During an interview with radio personality Angie Martinez, Atlanta rapper T.I. discussed his recent separation from songstress Tameka “Tiny” Harris. He explained that while he and his estranged wife are on good terms (which is great), he would make a “better best friend than a husband.”
I commend his honesty. However, I don’t quite understand his comments.
“It seems to me that marriage and what marriage means and what marriage does — it’s just one of those things that’s going to distract me and deter me. And that could be selfish, but ultimately, I’m the patriarch of this family,” the rapper said. He goes on to state that with the goals he has for himself, he doesn’t have time to be a “thoughtful and considerate” husband.
Initially, I thought that his comment about marriage being a distraction was an excuse for his role in the separation or that his marriage is distracting him from sleeping with other women. While I still have those thoughts, his comments did make me think about whether or not a marriage could really be a distraction and what it’s supposedly distracting a person from.
I would assume that many people could feel that marriage has held them back from success, which can’t be T.I.’s reason since Tiny has held him down before he gained any. But in some cases, I can see how a married man or woman might feel that way. For most, marriage comes first, and there’s not much both parties do without consulting the other. So if there are things you want to accomplish that you feel could be a hindrance to that union, you might feel like it’s no longer worth it.
However, after experiencing past dating relationships and analyzing my own marriage, I’ve come to the realization that any “distractions” should not occur after jumping the broom. Honestly, people should already know what they’re getting into when they decide to take that step. Anything you don’t accomplish after the fact is, to me, your own fault.
I had two opportunities to choose my relationship over chasing my career; one boyfriend wanted me to change colleges to be with him (I politely declined) and in another relationship, I packed up and moved to a different state to further my career. While both relationships were important to me, I chose not to make them a priority over my career. However, when I built a relationship with my now-husband, what he have became the most important thing.

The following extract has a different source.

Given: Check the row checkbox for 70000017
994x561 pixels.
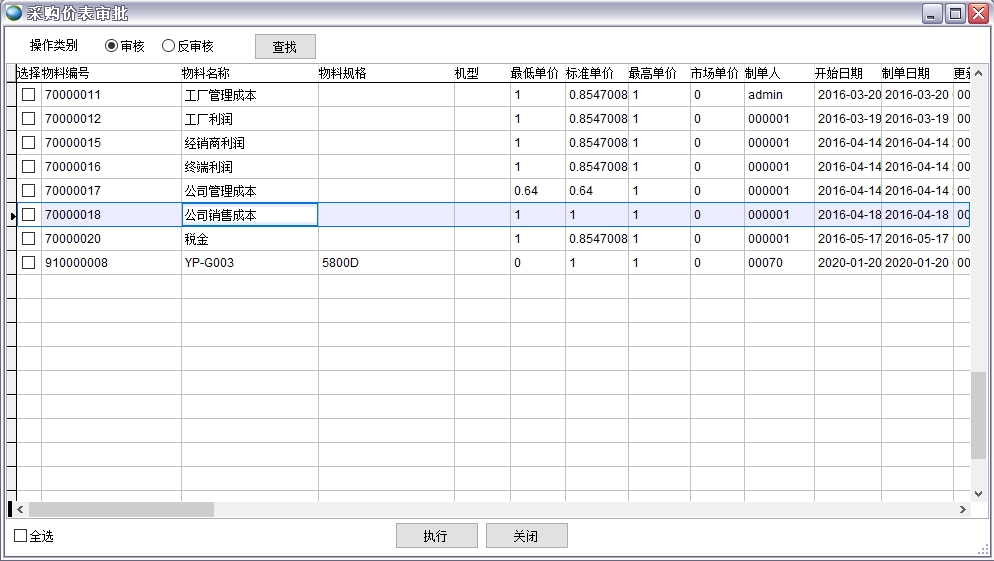Looking at the screenshot, I should pos(29,190).
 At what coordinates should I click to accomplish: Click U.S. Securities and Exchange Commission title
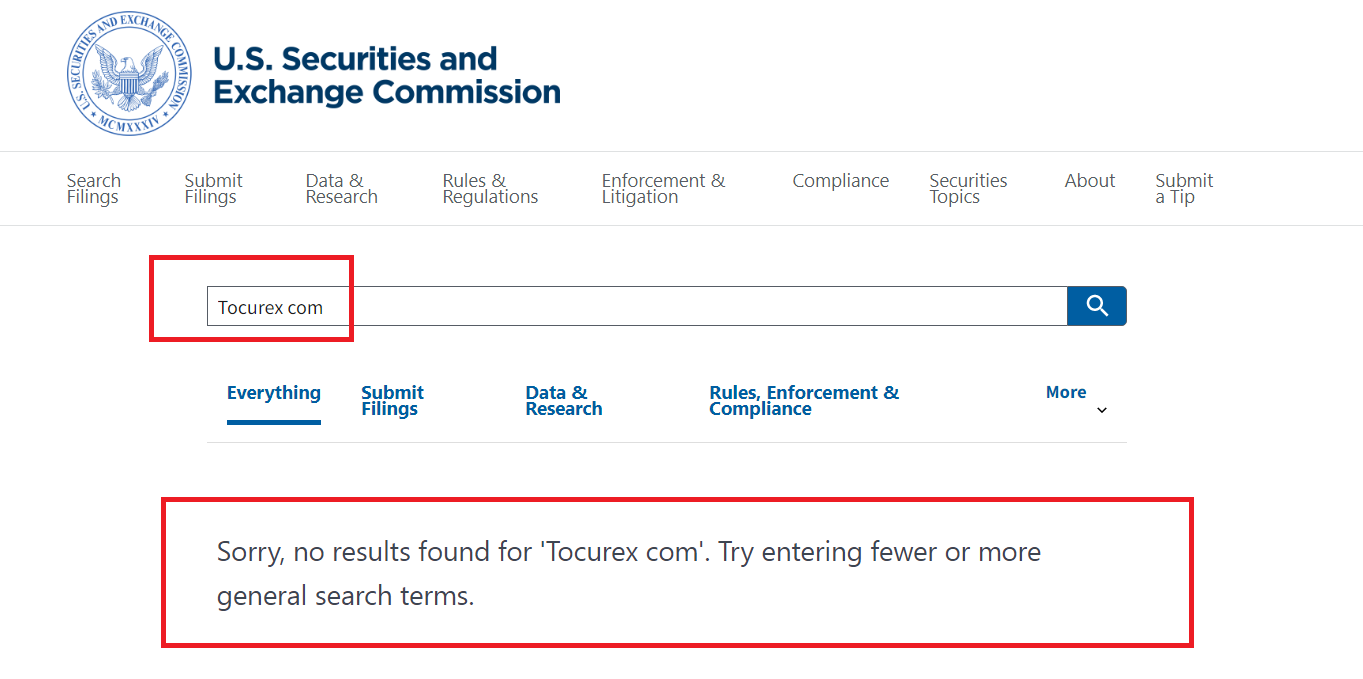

So is marriage really a deterring distraction from your goals or is it the person you decided to marry?
Before getting hitched, a person should iron out necessary details for their own life. Career goals, a stance on family planning, ultimate life goals and other strong desires are paramount. After that, you have to figure out if the person with whom you want to share your life complements you, any of your goals or your overall life plan.
So if you ask me, yes, marriage can be a distraction, but with the right person, it can be a great distraction. The right partner can help you grow (aid in better decision making, be a support system, etc.) and distract you from nonsense that can stifle your progression.
A strong marriage is one that has two people who have common objectives. They both are in constant communication about how they plan to achieve shared goals and continuously work diligently to make it happen.
In an article “Are relationships a distraction from achieving your dreams?” the author mentioned a quote by actor Will Smith regarding his marriage to Jada Pinkett Smith: “If you don’t have a goal, if you don’t have a purpose for your relationship, you can get lost in the murk of the journey.”
Marriage is a journey that should propel and fulfill each person. So if you’re calling it a distraction, one keeping you from being happy, the issue is most likely personal and not with your partner.